Saved entries:

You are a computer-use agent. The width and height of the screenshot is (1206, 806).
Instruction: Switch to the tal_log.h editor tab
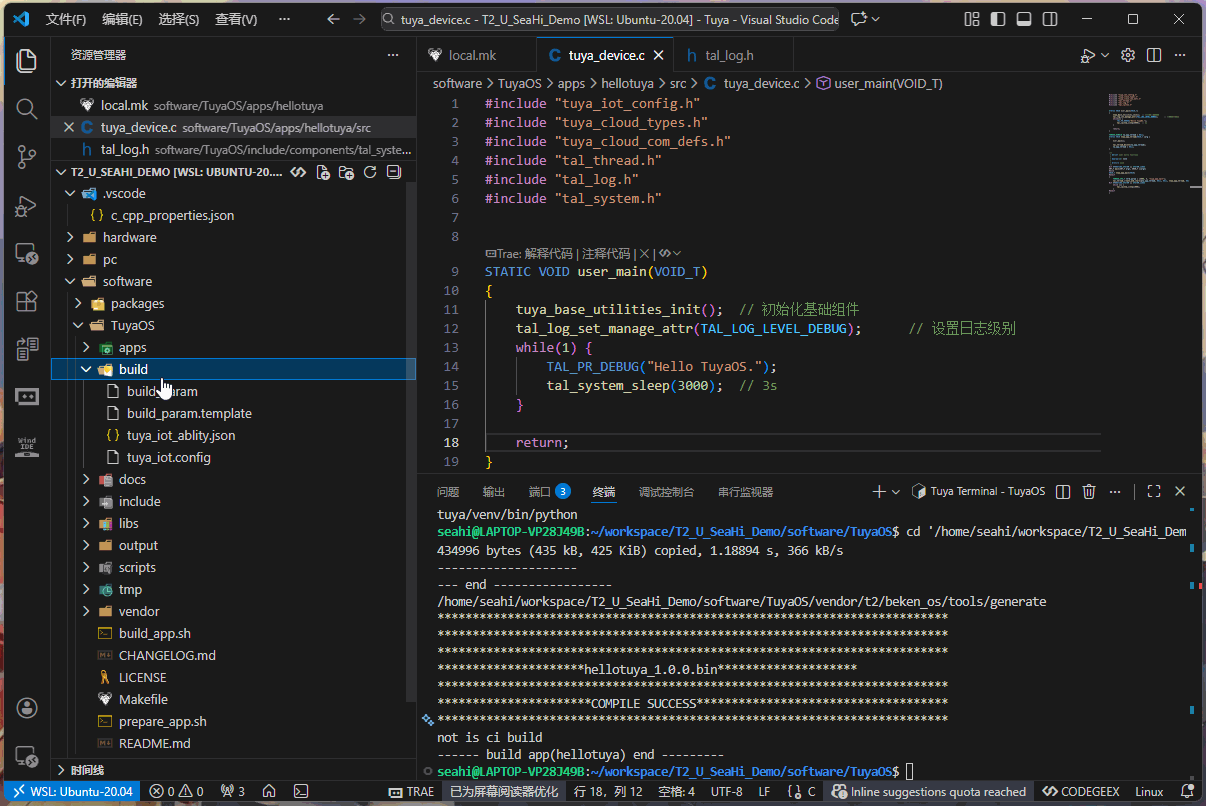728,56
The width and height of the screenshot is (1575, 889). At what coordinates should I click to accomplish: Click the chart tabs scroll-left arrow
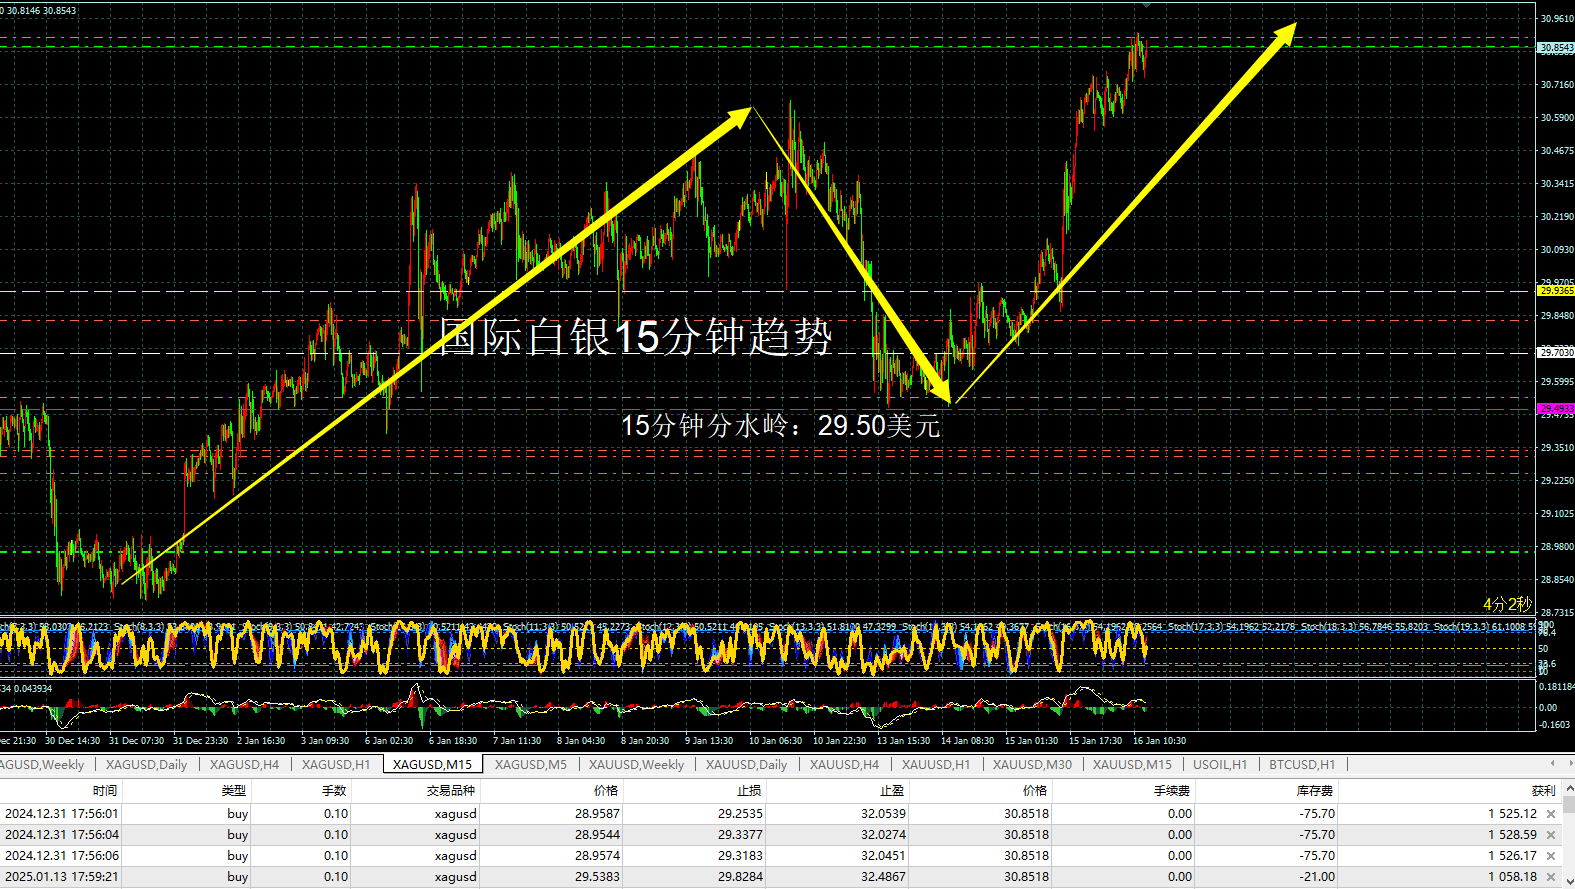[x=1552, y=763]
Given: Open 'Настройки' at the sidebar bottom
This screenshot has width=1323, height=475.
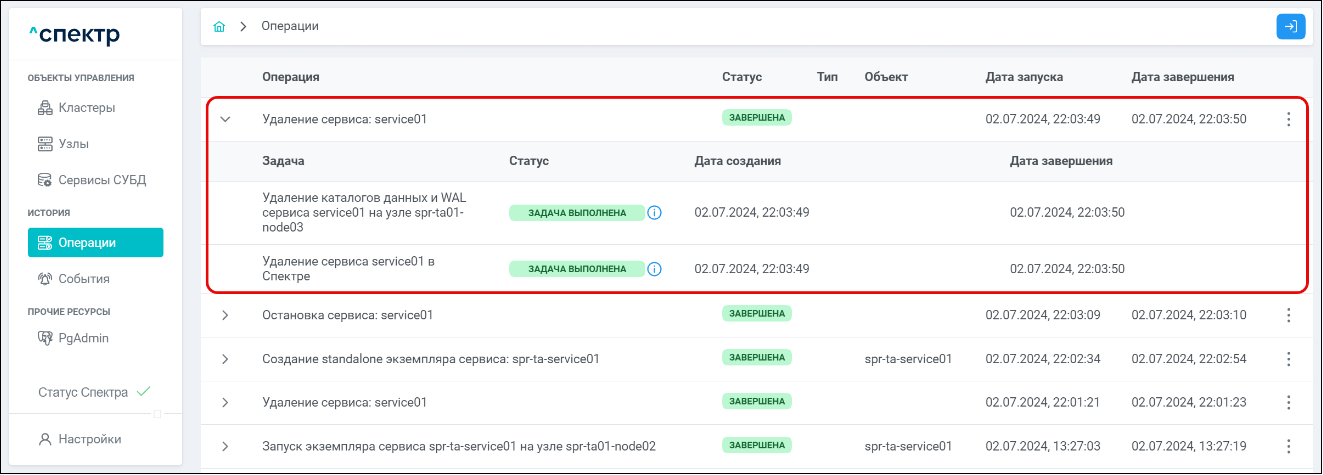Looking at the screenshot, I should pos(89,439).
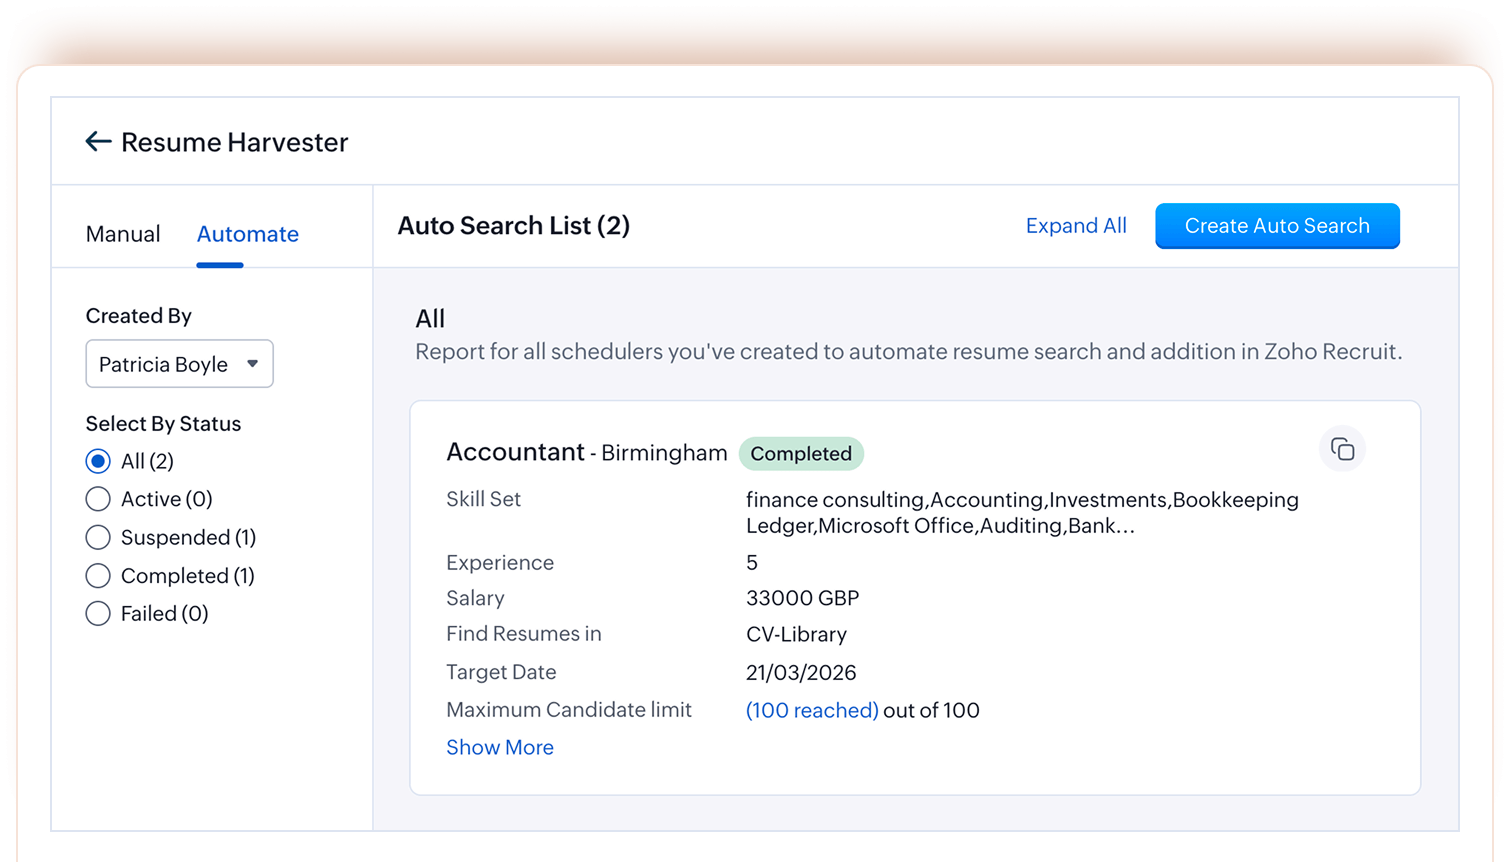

Goal of the exercise: Find "Given: Open 'Настройки' at the sidebar bottom" in the entries, then reproduce that line and each line after it exactly, through the last one. Pictures do not go in.

Written solution:
Given: Open 'Настройки' at the sidebar bottom
This screenshot has width=1323, height=475.
Looking at the screenshot, I should pos(89,439).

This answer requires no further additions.